The paws of American preparedness

The _Washington Monthly_ has a puff piece this month about government websites for children. For reasons that date back to a Clinton Administration memo setting guidelines for web content, most Federal agencies have a special “For Kids” section of their sites. What really caught my eye in the article, though, was Rex, a disturbingly hunky mountain lion (aren’t even big cats rather lithe creatures?) who apparently enjoys cartography and speaks on behalf of (naturally) “Homeland Security’s Ready.gov”:http://www.ready.gov/kids/family/dad.html .

Sadly, though, even Rex probably has to put up with the ridiculous farce of the TSA. From the acidly correct “Boyd Group”:http://www.aviationplanning.com/asrc1.htm airline consultancy:

The negligent people running the TSA have ignored the threat of liquid explosive detection for years.
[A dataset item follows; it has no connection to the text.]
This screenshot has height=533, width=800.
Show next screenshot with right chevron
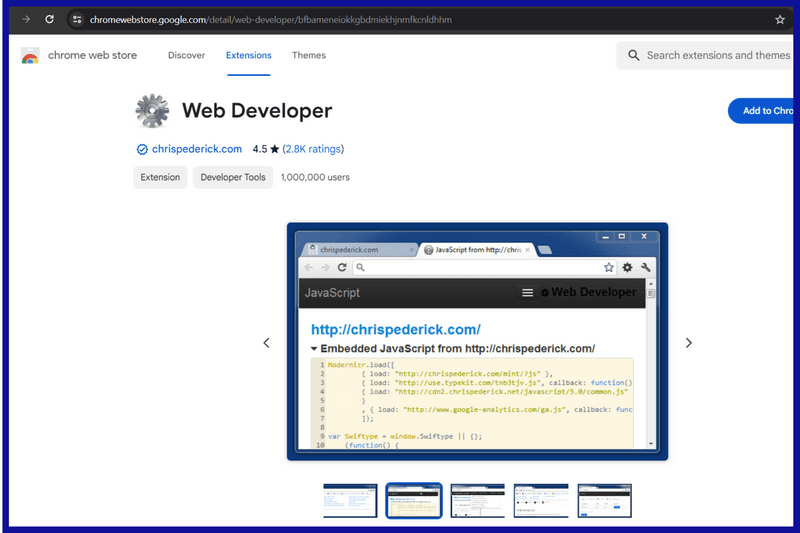click(x=688, y=343)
Right after 9/11, technologies were discussed that could ascertain if that bottle in the Samsonite was mouthwash, nitro, or a bottle of cheap hooch. But the TSA ignored them, because the TSA is a political bureaucracy run by incompetents who have had no anticipatory plan to counter anything.
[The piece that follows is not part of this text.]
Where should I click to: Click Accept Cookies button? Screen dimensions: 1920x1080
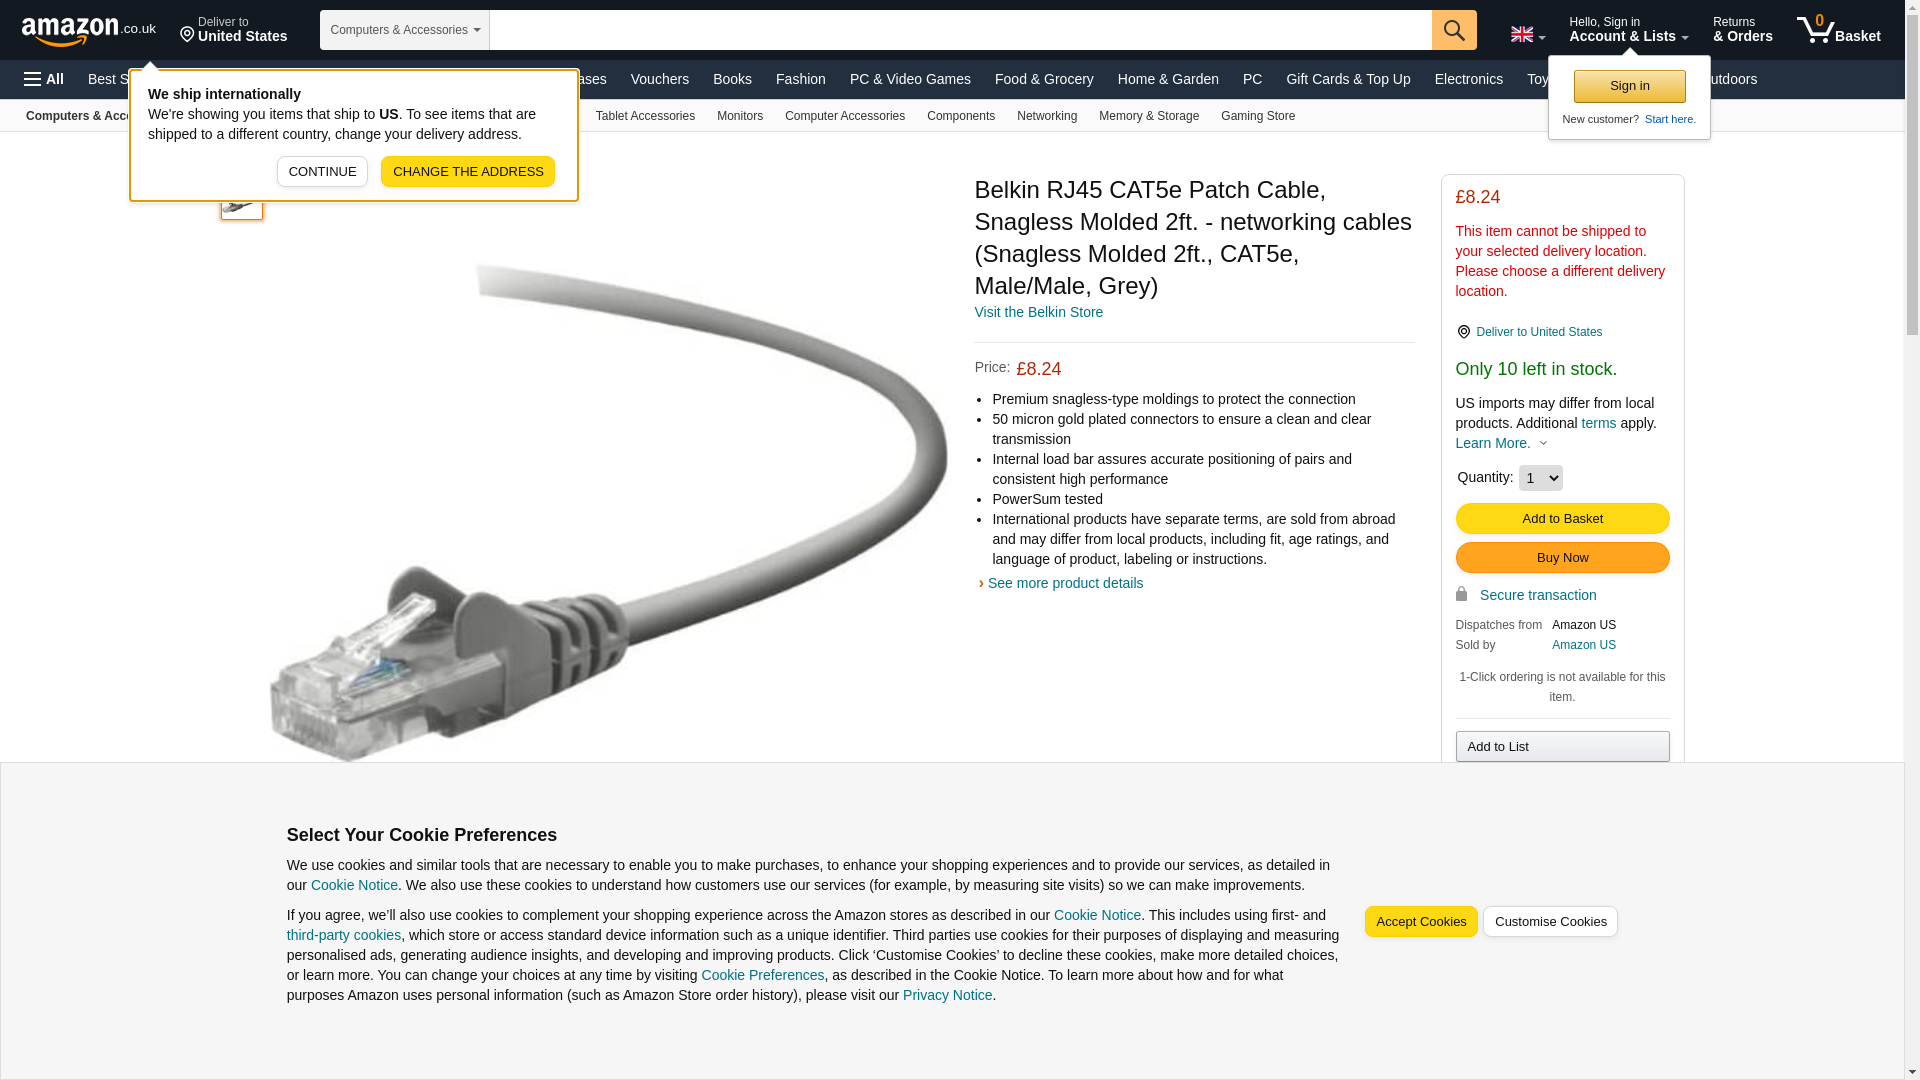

Prime Example: Richard Reid sticks explosives in his shoe. The TSA reacts by requiring shoes to be put through a metal detector. A metal detector that can’t detect explosives. So, now we’re all going to be sitting on airplanes, with no chapstick, no make-up, no lip gloss, and no mascara. Unless the terrorist is a part-time hooker, this won’t do anything except make the coach cabin even less attractive…

The TSA’s idea of security is “target removal” – not counter-measures to protect our way of life. The idea is that if something can conceivably be used as a terrorist device, or if something might be a target, the philosophy is to simply remove it. It’s like circling the wagons tighter and tighter to make a smaller target. Not defending territory, but ceding it to terrorism.

Remember, too, that Kip Hawley, Michael Chertoff and the rest of these security cub scouts have no plan, no goals, no ideas about what to do next. So jumping into that intellectual vacuum we have the congressional likes of Reps Markey, Wyden, and Israel, et al., all of whom have their own crackpot, short-term, and generally inept ideas of how security should look… [W]hat we see today are not security measures. They are the actions of government officials who are totally clueless and essentially are having their strings pulled by events…

Instead of making us safer by crafting anticipative [sic] counter-measures to terrorism, and instead of developing programs that protect and defend our way of life, Chertoff, Hawley, and – deal with it – the entire Bush Administration have no plan except to have us run faster and faster away whenever there’s a threat.